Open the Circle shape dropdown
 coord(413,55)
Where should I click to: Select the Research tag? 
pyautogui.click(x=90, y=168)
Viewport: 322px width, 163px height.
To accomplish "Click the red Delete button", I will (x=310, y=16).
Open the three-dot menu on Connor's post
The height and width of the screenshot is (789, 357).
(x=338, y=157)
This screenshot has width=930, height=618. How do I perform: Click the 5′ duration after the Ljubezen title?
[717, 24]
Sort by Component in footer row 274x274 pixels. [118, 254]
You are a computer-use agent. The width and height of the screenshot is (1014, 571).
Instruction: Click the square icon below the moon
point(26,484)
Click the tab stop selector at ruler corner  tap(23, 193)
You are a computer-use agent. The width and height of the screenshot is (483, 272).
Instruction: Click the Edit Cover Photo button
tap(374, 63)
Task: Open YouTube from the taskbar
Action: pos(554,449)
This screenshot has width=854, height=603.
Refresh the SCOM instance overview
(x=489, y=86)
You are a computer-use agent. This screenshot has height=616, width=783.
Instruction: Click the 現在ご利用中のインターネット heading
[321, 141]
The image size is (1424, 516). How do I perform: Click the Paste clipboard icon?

--------------------

AIM OF THE EXERCISE ::
Return all of the material above, every line unchanged and in its original order.

SOLUTION TO THIS EXERCISE ::
Open the Circle shape dropdown
 coord(413,55)
Where should I click to: Select the Research tag? 
pyautogui.click(x=90, y=168)
Viewport: 322px width, 163px height.
To accomplish "Click the red Delete button", I will (x=310, y=16).
Open the three-dot menu on Connor's post
The height and width of the screenshot is (789, 357).
(x=338, y=157)
This screenshot has width=930, height=618. How do I perform: Click the 5′ duration after the Ljubezen title?
[717, 24]
Sort by Component in footer row 274x274 pixels. [118, 254]
You are a computer-use agent. The width and height of the screenshot is (1014, 571).
Instruction: Click the square icon below the moon
point(26,484)
Click the tab stop selector at ruler corner  tap(23, 193)
You are a computer-use agent. The width and height of the screenshot is (483, 272).
Instruction: Click the Edit Cover Photo button
tap(374, 63)
Task: Open YouTube from the taskbar
Action: pos(554,449)
This screenshot has width=854, height=603.
Refresh the SCOM instance overview
(x=489, y=86)
You are a computer-use agent. This screenshot has height=616, width=783.
Instruction: Click the 現在ご利用中のインターネット heading
[321, 141]
The image size is (1424, 516). How do I perform: Click the Paste clipboard icon?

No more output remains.